I have a dead HP Envy 2-in-1 14" laptop and I want to get the files off the drive. The storage media on it is an M2 NVMe SSD; I removed it carefully and inserted it into a UGreen enclosure that lets me attach it to my Mac via USB.
• nothing mounts although the light comes on on the enclosure
• Disk Utility sees it: “SK hynix BC901 HFS512 GEJ Media”, with one unmounted volume. Disk Utility is unable to mount it, though
• I have Tuxera Disk Manager, which provides better support for NTFS-formatted media. It also sees the device, and sees three partitions: Microsoft reserved partition, basic data partition (the large one, the one I want to mount), and “Untitled 4”, a 1 GB extra partition. Tuxera is unable to mount anything either.
Questions:
a) Are these SSDs set up with some kind of security that specifically prevents accessing the files when they’re plugged in as an external device?
b) Am I going at this the wrong way? Do I need to use a PC?
I’m not a PC owner, although I could probably find a friend who’d let me make the attempt (assuming they aren’t worried about malware etc). (Shouldn’t be any).
Encryption is very likely to be the issue. If so, you are going to need to get the keys from the owner’s Microsoft account and access it from a Windows machine with Bitlocker (i.e. Windows 10 home probably won’t work, but 11 Home should).
This will be the default with almost any major-manufacturer Windows 11 system. You’ll have to find the recovery keys. The owner should be able to access it from their Microsoft account on the web.
That is unfortunate, but may not be the end of the line.
First of, how dead is the laptop? And can it be repaired for a reasonable price? Maybe only the screen is broken, or the power jack needs to be resoldered.
If the laptop really is a dead end, the owner might have written down the account password somewhere, or you may be able to get access to the email account linked to it.
There might even be a process by which the heirs can gain access to the account.
That gets complicated. If their heirs have a device on which he used the account (e.g. a phone) it may be possible to reset the password. If that’s not an option, they can call Microsoft to get help, but it isn’t easy. I had to do that when my mom passed. You’ll need a death certificate.
The drive has been removed from the machine, so even if the laptop is working Bitlocker will require a key to unlock it. If the system is on the encrypted drive (which it looks like it is) that is a dead end.
You could try to check it through Linux and create a Live USB, no install or permanent changes to your system are needed. Most Linux distributions support this these days, and there’s lots of options, but the Honda Civic of Linux is Mint so start there if you don’t care. Then use software like balenaEtcher to write to a spare USB. Reboot to Linux, plug the drive in, and see if it shows up. My only concern would be if the enclosure needs drivers, I’m not sure of the model. But you can update those in the Live boot and it again won’t do anything to your OS.
Assuming the Windows 11 computer was not recently patched, you might be able to use some severe bugs in Bitlocker to gain access with no credentials. This exploit requires a working PC.

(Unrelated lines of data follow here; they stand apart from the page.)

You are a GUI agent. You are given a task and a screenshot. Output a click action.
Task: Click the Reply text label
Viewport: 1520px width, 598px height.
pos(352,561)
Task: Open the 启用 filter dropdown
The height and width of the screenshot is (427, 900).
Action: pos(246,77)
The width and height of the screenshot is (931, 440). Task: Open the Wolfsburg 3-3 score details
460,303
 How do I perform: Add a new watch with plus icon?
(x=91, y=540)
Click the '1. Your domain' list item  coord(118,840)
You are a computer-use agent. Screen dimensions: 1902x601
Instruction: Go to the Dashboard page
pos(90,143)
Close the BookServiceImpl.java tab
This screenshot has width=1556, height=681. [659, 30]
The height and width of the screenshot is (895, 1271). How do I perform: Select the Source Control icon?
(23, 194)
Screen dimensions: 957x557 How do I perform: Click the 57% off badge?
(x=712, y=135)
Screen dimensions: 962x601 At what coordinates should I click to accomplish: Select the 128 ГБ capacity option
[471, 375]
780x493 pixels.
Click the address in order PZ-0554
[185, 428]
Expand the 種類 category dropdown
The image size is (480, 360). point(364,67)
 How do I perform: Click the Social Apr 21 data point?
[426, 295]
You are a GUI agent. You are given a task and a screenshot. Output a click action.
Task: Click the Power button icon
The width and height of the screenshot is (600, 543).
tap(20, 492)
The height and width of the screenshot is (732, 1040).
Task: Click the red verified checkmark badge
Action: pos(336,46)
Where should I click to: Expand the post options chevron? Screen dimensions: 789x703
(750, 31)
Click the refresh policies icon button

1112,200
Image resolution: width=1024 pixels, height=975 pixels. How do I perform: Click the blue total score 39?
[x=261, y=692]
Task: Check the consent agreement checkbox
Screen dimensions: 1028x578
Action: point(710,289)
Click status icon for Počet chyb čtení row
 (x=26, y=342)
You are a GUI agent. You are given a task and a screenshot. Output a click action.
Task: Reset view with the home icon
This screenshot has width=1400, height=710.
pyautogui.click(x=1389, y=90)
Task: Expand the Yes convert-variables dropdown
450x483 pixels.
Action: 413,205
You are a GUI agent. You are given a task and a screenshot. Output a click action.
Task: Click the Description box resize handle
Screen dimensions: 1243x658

Here is one example of directions. I can’t vouch for how well this works or how easy it is for a novice to implement.
P.S. if you run Windows 11 and expect bitlocker to protect your data, make sure your system is fully patched.
What happens when you try to turn it on? You might want to take the laptop to a PC repair shop and see if they can get it running. There may be a way to get it running enough for the files to be copied off.
He actually had three laptops next to his bed that we’re hoping to get some files off of. I’ve succeeded with one, a Lenovo, which was booting to the “enter your PIN” screen, and from which I was able to use “reset your PIN” and have it text a code to his phone, which we conveniently have.
I’m going to try that same strategy with the other two laptops, after I reinstall the SSD and the battery on the one mentioned in the OP.
How does that work? Does the drive notice that it was connected to a different computer and remove the stored secret for decryption from its internal memory?
This will list all of his recovery keys for all devices registered to his account. Print it. Once you do that you will be able to put the encrypted drives into your USB enclosure and unlock them from the Lenovo. When you get prompted for keys you will be presented with a Key ID - use that to find the recovery key from the list.